Er hat keine andere Wahl als zu hoffen, dass die Menschen ihn und seine Taten eines Tages vergessen werden, doch die Jagden auf ihn verebbten erst, als er sich an die Raben wandte. Oder genauer gesagt, an einen Raben.
Durch Kematians Hand starb er erneut – ohne Erfolg – und Kematian verbreitete das Gerücht von seinem Tod. Zunächst waren die Menschen misstrauisch, aber der Dunkle König blieb verschwunden und daher begannen sie letztlich an den Frieden zu glauben.
Und so endet Lloyds Geschichte. Er war gewiss kein guter und noch weniger ein gerechter König, aber hinter diesem Monster versteckte sich ein Held. Ein gebrochener, in Ungnade gefallener Held.

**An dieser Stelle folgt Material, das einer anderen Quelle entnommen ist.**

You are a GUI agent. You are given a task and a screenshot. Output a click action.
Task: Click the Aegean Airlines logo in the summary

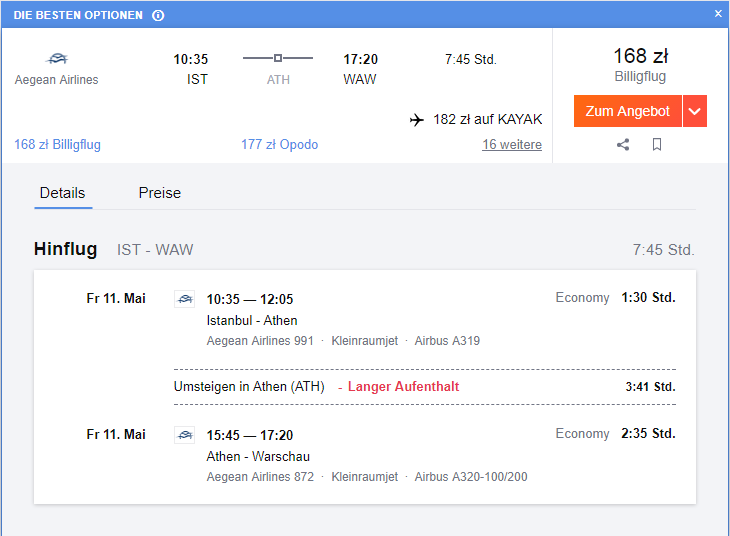point(57,59)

Viele Jahre hielt das Abkommen mit dem Raben an, aber ich sah, was es aus ihm gemacht hat. Nur Finsternis und Hass gedieh in seinem Herzen. Hass gegen niemanden als sich selbst, denn niemanden kann er für seine Vergehen verantwortlich machen.« Der Erzähler seufzte leise und beendete die Geschichte mit diesem Satz.
Und V erkannte, dass sie vielleicht die Hälfte von dem verstanden hatte, was er gesagt hatte. Und vor allem: Wie soll der Dunkle König überlebt haben, nachdem er hingerichtet worden war? Wie konnte man sterben und gleichzeitig nicht tot sein?
Entweder er war damals nicht gestorben und der Erzähler log, oder er war tot und der Erzähler log auch. Letzteres aber glaubte sie weniger – sie hatte schließlich die Behausung des Königs gefunden und von Ejahl erfahren, dass Kematian ihn suchte.
»Oder ich lüge nicht«, meinte der Erzähler. »Er ist gestorben und lebt wieder.«
V schob die Brauen zusammen. Sie hatte ihre Überlegungen nicht laut ausgesprochen. Oder hatte sie es doch und es nur nicht bemerkt?
»Eure Gedanken sind zu laut, als dass ich sie ignorieren könnte«, meinte der Erzähler.
V fröstelte. Gruselig.
»Und bevor Ihr meine Erzählung als aufgeblasen, übertrieben metaphorisch und größtenteils nichtssagend bezeichnet, sage ich Euch eines: Ihr müsst nur lauschen, dann versteht Ihr.«
V presste die Lippen zusammen. Sie mochte ihn nicht. Sie mochte ihn und seine seltsame Gedankenlesefähigkeit ganz und gar nicht.
Er lachte leise und sie schauderte ein weiteres Mal. »Aber genug von Lloyd«, sagte er. »Wenn ich zu viel von ihm spreche, lässt er es sich vielleicht noch zu Kopf steigen. Daher ist es nun an der Zeit, Abschied zu nehmen. Vorerst.«
Er strich sein Gewand glatt. »Und bevor ich es vergesse, Ejahl, bissige Hunde gehören an die Kette.«
Ohne die Worte zu erklären, hob er eine Hand und deutete ein Winken an, ehe er von einem Augenblick zum nächsten aus dem Raum verschwand. Nur das Rasseln seiner Ketten hallte noch für einige Sekunden nach. Dann kehrte Stille ein.